Correct Answer: 1.33

Explanation:


Introduction / Context:
The momentum correction factor β adjusts between the idealized “plug” velocity assumption and the actual velocity distribution when computing momentum flux. In laminar flow through a circular pipe, the parabolic velocity profile makes the momentum flux larger than if the mean velocity acted uniformly; β corrects for this discrepancy.



Given Data / Assumptions:

  • Steady, incompressible, laminar flow in a straight circular pipe.
  • Parabolic velocity profile: u(r) = umax * (1 − (r/R)^2).
  • Mean velocity Um = Q / A.


Concept / Approach:

By definition, β = (∫_A rho * u^2 dA) / (rho * Um^2 * A). For the parabolic profile, integration over the circular cross-section yields β = 4/3 = 1.333… . This exceeds 1 because the squared velocity weights the faster core more heavily than the mean.



Step-by-Step Solution:

Write u/umax = 1 − (r/R)^2; compute Um = umax/2.Compute ∫ u^2 dA over the circle using polar coordinates.Form β = (∫ u^2 dA) / (Um^2 * A) = ( (πR^2) * (3/8) * u_max^2 ) / ( (u_max/2)^2 * πR^2 ) = 4/3.Conclude β = 1.33 for laminar pipe flow.

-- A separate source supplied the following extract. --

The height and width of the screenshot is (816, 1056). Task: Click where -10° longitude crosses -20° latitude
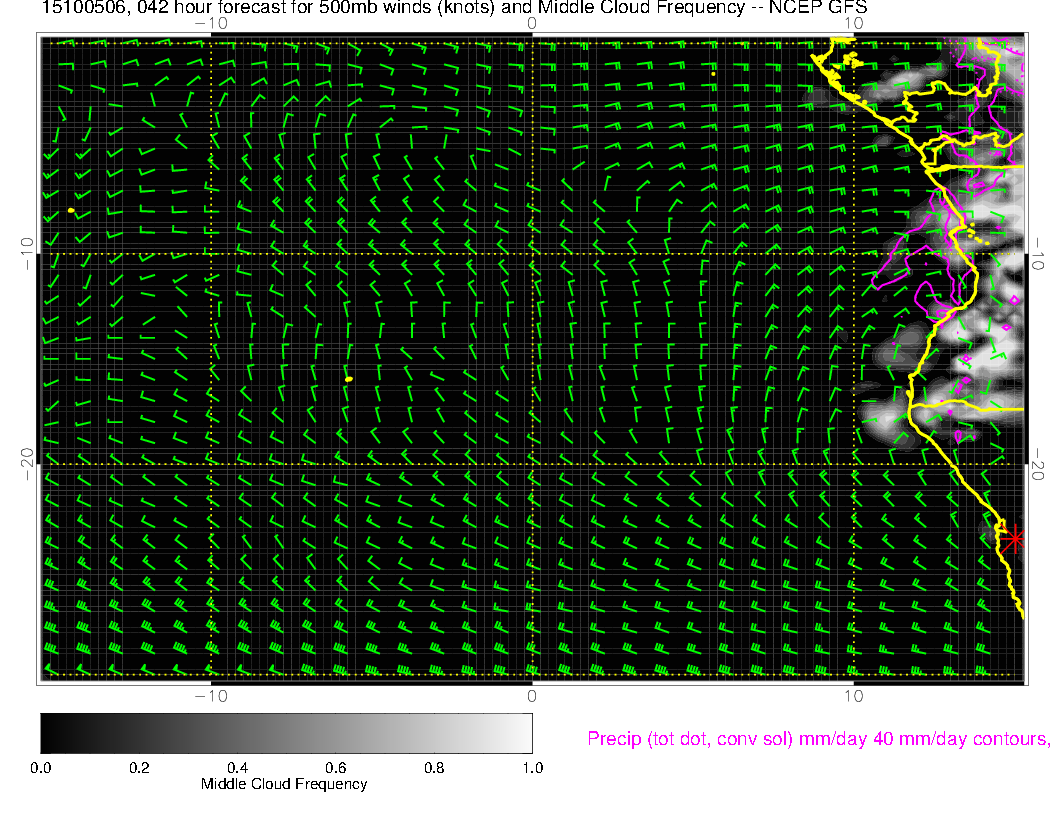[x=211, y=464]
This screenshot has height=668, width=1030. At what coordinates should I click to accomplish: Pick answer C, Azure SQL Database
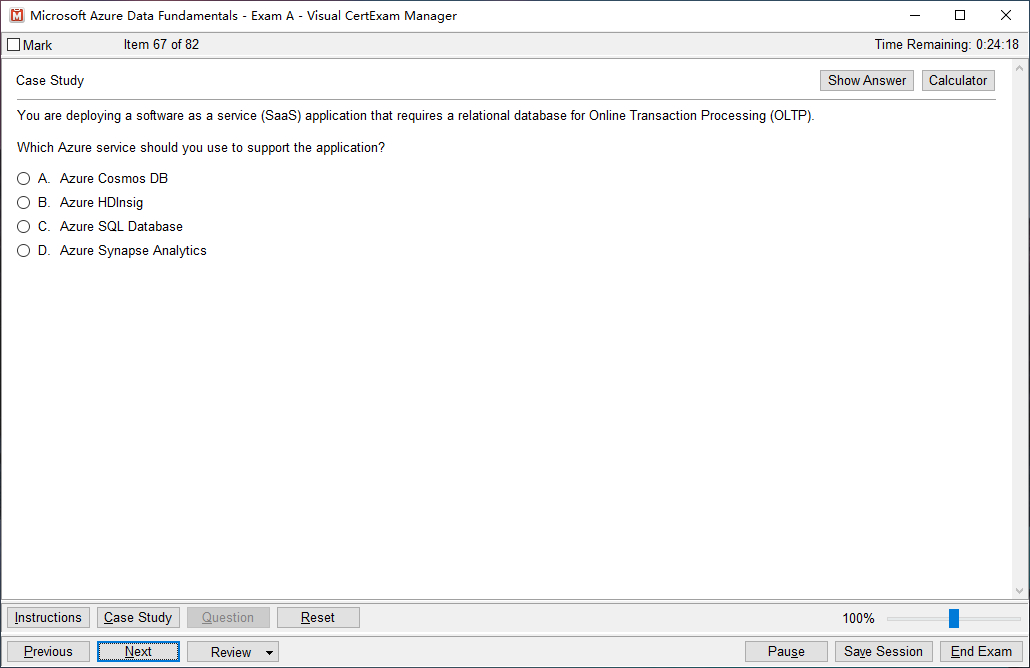[x=24, y=227]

Verification / Alternative check (if short method exists):

Known results: α (energy correction) = 2 and β (momentum correction) = 4/3 for laminar circular pipe; for turbulent, both approach ≈1 due to flatter profiles.


Why Other Options Are Wrong:

1.25, 1.50, 1.66, and 2.00 do not match the exact integral result for laminar flow (though α = 2.00 is the energy correction factor, not β).


Common Pitfalls (misconceptions, mistakes):

Mixing up α and β; assuming β = 1 (valid only for uniform or very flat profiles typical in high-Re turbulent flow).